Texte de la page =>
↓
Un Hamlet sous influence expressionniste et wellesienne
Laurence Olivier n’hésite pas non plus à faire de son protagoniste principal un être fragile et indécis, dont on doute souvent de la folie. Car Olivier ne cesse de questionner la réalité de ce qui se déroule à l’écran, jouant habilement avec la notion de mise en abime. Il rejoint ici le procédé cher à Shakespeare et au théâtre élisabéthain plus globalement, à savoir l’emboitement de récits par la mise en abime de la pièce dans la pièce.
Toutefois, si le Hamlet (1948) de Laurence Olivier s’avère être un vrai bijou de cinéma, et non une énième version filmée de la pièce classique, on le doit à une esthétique extrêmement travaillée et frappante par son ambition visuelle. Largement influencé par l’expressionnisme allemand, mais aussi par les innovations du récent Citizen Kane (1941) d’Orson Welles, Laurence Olivier conçoit une réalisation d’une grande ampleur, fondée sur de larges mouvements de caméra qui investissent les décors dans leurs moindres recoins. Comme Welles, Olivier privilégie aussi la profondeur de champ, ce qui explique en grande partie son choix de tourner en noir et blanc, car le Technicolor avait du mal à retranscrire cette esthétique. Une décision qui diffère de celle prise pour Henry V qui avait brillé en couleur. Le château d’Elseneur devient donc un véritable espace mental qui correspond à l’état psychique du héros torturé.
Un bijou d’une grande beauté et d’une impressionnante richesse thématique
Le tout est nimbé de brumes – on adore notamment toutes les apparitions du spectre – et les décors, pourtant dépouillés, sont splendides de froideur décharnée. Finalement, pour Laurence Olivier, il est clair qu’Hamlet est déjà mort dès le début du film. En témoignent plusieurs plans où le réalisateur superpose sa silhouette avec celle de squelettes et de cranes. Dès lors, la réflexion est autant psychologique, psychanalytique qu’eschatologique. Quelle est notre place sur Terre ? Que vaut notre existence ? Notre passage sur la planète sert-il à quelque chose ? Autant de questions qui sont mises en exergue par les soliloques du personnage principal, largement expurgés des digressions typiques du dramaturge britannique.
↑
Série d'exercices =>
a) D'après le texte sur le Hamlet de Laurence Olivier, quelle raison explique en grande partie le choix du noir et blanc pour ce film ?
b) Recopiez le passage du texte sur le Hamlet de Laurence Olivier qui va de « Un Hamlet sous » jusqu'à « dans la pièce. » inclus.
La liste n'intervient en rien ici.

Données enregistrées =>
↓
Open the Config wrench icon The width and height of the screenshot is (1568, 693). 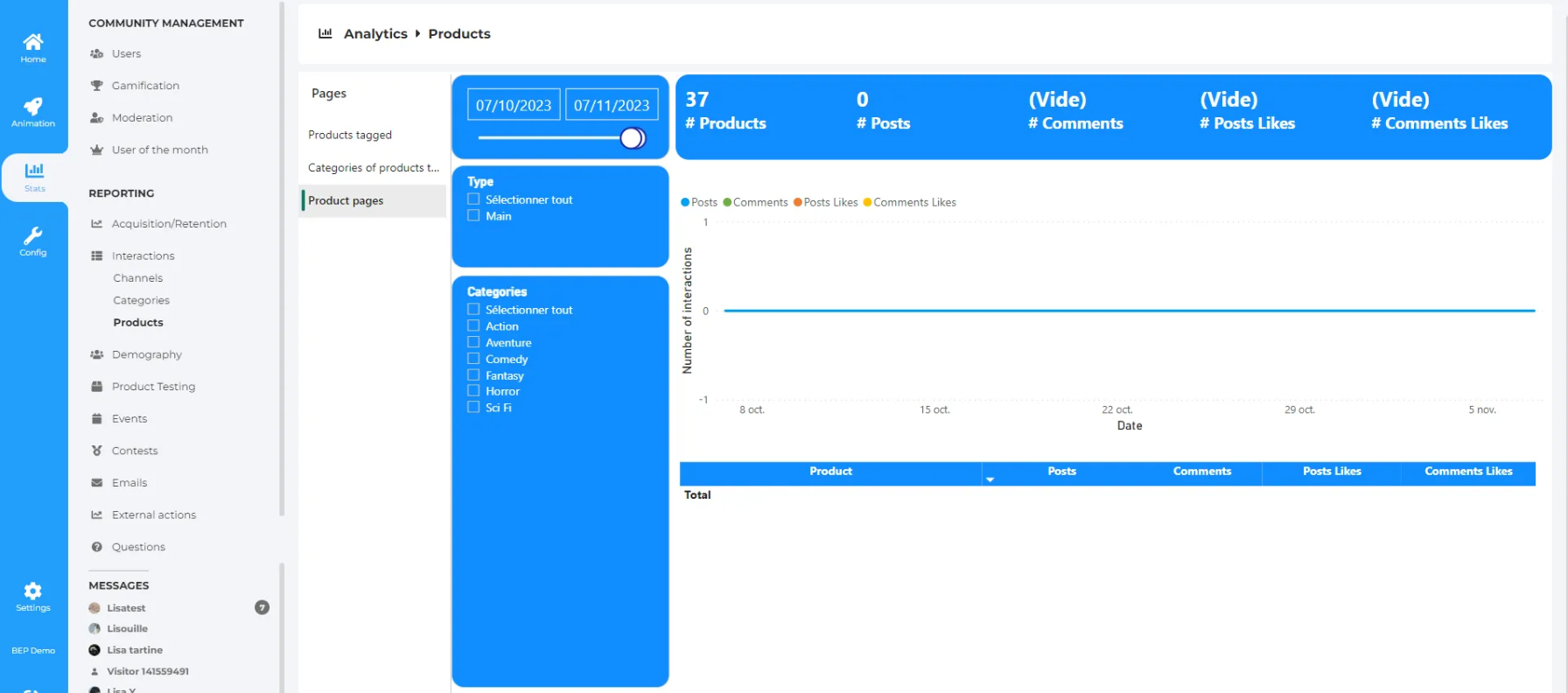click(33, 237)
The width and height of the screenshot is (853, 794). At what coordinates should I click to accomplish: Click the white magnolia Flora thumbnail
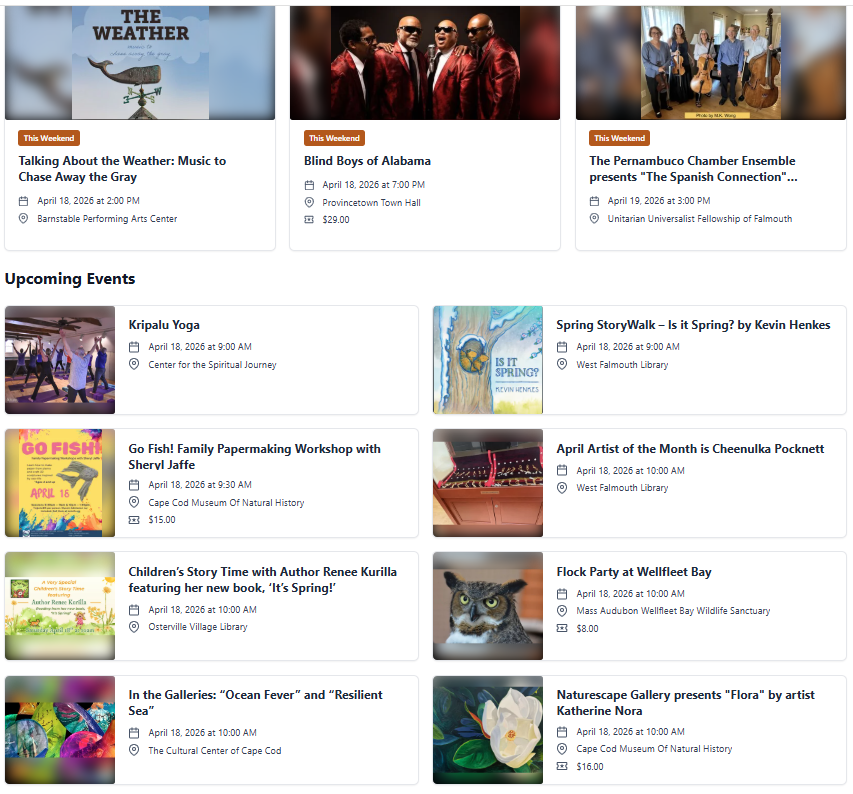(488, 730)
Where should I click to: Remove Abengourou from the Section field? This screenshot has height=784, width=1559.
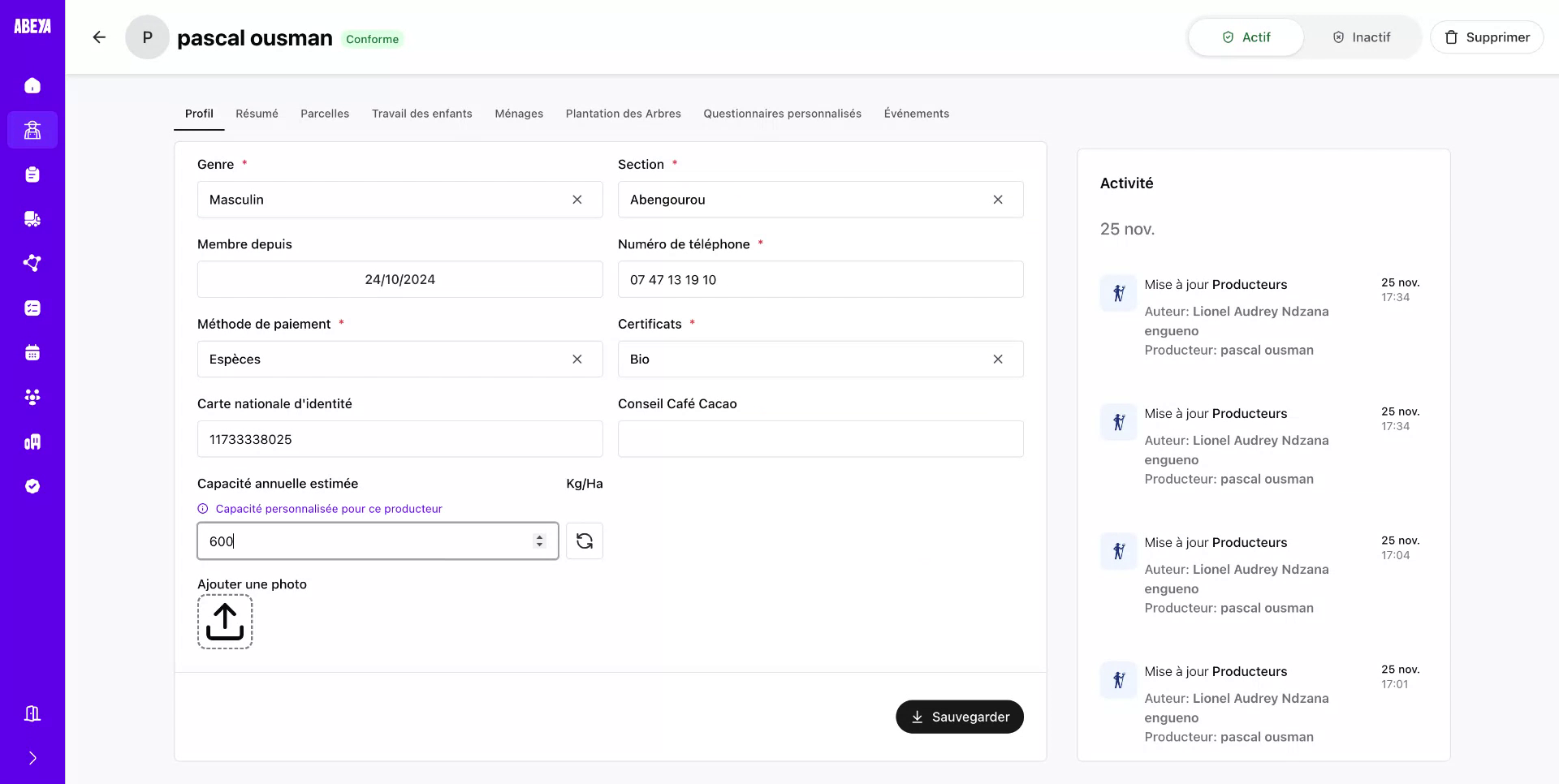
↑
Corrigé =>
a) Olivier privilégie la profondeur de champ, une esthétique que le Technicolor avait du mal à retranscrire.

b)
Un Hamlet sous influence expressionniste et wellesienne
Laurence Olivier n’hésite pas non plus à faire de son protagoniste principal un être fragile et indécis, dont on doute souvent de la folie. Car Olivier ne cesse de questionner la réalité de ce qui se déroule à l’écran, jouant habilement avec la notion de mise en abime. Il rejoint ici le procédé cher à Shakespeare et au théâtre élisabéthain plus globalement, à savoir l’emboitement de récits par la mise en abime de la pièce dans la pièce.